Dan, thanks for following up on that.  I see the quest continues....  I'm glad there was conformation on:

Pork for the meat
salt
black pepper (which I can see in the links I have)
garlic (confirmed also)
red pepper (possibly confirmed, as I noticed a very subtle heat)
I can possibly pick-up bell pepper like cougar78 mentioned, but don't have taste reference to the piment d'Espelette , although 1)  I wouldn't mind trying some after cruising the website I linked to above and 2) I'm not sure a smaller butcher shop would invest in that seasoning.

So,  the clues so far kind of point toward a standard German sausage (salt, black pepper, white pepper and garlic.) except that some German sausages have some beef.  I have a plan that may help identify the flavors in the links I have. Two brothers I know make an annual batch (like 900 pounds) of German sausage from a family recipe for church members and friends.  This 3 day event is coming up in February.  One brother is very tuned into flavors, so I'll give him a couple of links and see what he comes up with and report back.  

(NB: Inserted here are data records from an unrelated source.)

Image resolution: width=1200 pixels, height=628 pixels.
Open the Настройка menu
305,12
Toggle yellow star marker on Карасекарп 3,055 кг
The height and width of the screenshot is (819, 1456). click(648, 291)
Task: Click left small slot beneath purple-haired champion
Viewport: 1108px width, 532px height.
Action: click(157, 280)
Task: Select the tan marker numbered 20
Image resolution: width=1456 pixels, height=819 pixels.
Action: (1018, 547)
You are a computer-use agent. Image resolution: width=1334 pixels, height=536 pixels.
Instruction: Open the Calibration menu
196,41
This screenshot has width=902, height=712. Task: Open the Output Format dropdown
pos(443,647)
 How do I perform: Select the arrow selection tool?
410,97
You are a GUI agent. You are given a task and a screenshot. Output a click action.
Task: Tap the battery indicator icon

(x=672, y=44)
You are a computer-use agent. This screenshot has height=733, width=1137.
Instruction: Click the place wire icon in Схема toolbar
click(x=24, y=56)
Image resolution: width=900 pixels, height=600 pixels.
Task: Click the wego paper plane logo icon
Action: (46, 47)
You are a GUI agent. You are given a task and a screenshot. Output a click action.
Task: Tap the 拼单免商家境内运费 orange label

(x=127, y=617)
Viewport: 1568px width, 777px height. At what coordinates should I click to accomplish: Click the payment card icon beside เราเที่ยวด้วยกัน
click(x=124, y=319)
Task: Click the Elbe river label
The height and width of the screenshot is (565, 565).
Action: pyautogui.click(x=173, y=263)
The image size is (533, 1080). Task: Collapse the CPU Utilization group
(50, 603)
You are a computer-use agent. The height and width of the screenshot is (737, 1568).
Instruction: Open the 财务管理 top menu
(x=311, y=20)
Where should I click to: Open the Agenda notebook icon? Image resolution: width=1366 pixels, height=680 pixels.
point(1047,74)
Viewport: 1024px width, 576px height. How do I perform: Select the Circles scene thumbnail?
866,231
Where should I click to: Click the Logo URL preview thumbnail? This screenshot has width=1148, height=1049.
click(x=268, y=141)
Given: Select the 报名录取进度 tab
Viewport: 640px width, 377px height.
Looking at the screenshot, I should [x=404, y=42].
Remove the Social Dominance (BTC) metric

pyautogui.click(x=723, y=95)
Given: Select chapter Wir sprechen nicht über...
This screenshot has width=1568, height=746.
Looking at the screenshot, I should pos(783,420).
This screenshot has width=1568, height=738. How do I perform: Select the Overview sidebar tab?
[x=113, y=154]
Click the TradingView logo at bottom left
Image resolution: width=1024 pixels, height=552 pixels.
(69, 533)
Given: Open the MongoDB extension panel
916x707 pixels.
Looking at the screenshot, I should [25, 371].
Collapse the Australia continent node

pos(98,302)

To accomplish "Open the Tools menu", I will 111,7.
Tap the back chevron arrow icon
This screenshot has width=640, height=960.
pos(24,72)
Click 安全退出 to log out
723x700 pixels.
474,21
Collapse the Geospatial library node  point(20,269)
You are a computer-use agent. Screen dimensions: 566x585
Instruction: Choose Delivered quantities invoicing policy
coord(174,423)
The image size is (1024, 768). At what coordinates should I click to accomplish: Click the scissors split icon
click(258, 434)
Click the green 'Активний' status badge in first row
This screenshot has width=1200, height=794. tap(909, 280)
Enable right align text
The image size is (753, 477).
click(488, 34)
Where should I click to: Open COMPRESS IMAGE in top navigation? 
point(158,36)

It's interesting that the Basque Club member recalled using big links, but he may be referring to rings or coils?  However, the links I get are larger diameter and weigh in at 1/3 pound each, I'm guessing they are in the 35 mm range.


----------



## HalfSmoked (Jan 17, 2020)

HalfSmoked said:


> I will ask my neighbor whose grandmother is pure French see what I can find out about the orgin or history of this.
> 
> Warren



Neighbors grandmother came from northern French border with Germany. He is out of town right now but is still going to ask her. Wondering if she will be any help as I seen this comes from southern border near Spain.

Warren


----------



## thirdeye (Jan 17, 2020)

HalfSmoked said:


> Neighbors grandmother came from northern French border with Germany. He is out of town right now but is still going to ask her. Wondering if she will be any help as I seen this comes from southern border near Spain.
> 
> Warren



That would be great.  The more information we get, the easier it will be to shape a recipe.


----------



## HalfSmoked (Jan 17, 2020)

We are going to have to have a sausage gathering when you get this perfected.

Warren


----------



## couger78 (Jan 18, 2020)

$10.50/shipped on Amazon -Piment d'Espelette


----------



## Polka (Jan 18, 2020)

Now, depending on the fat content, and the freshness and amounts of Black Pepper / White Pepper, that could have been the source of your little dab of heat.  I Bet that special French spice is the thing to set it off different, and depending on the actual peppers in it, source of subtle heat, too.  Just my two cents.  Happy grinding!!  R


----------



## HalfSmoked (Jan 18, 2020)

Thanks for the like chopsaw it is appreciated.

Warren


----------



## thirdeye (Jan 18, 2020)

Polka said:


> Now, depending on the fat content, and the freshness and amounts of Black Pepper / White Pepper, that could have been the source of your little dab of heat.  I Bet that special French spice is the thing to set it off different, and depending on the actual peppers in it, source of subtle heat, too.  Just my two cents.  Happy grinding!!  R



You are absolutely correct about the special spice,  and that could be the thing would make the flavor pop on a sausage with such simple ingredients.  I'm  curious if Basque decedents in the US making lukainka a generation or two ago had access to that spice?  And would a meat market spend the extra money to buy it?


----------



## DanMcG (Jan 18, 2020)

I would think they brought the peppers over from the homeland, and grew their own from the seeds.


----------



## DanMcG (Jan 18, 2020)

thirdeye said:


> It's interesting that the Basque Club member recalled using big links, but he may be referring to rings or coils? However, the links I get are larger diameter and weigh in at 1/3 pound each, I'm guessing they are in the 35 mm range.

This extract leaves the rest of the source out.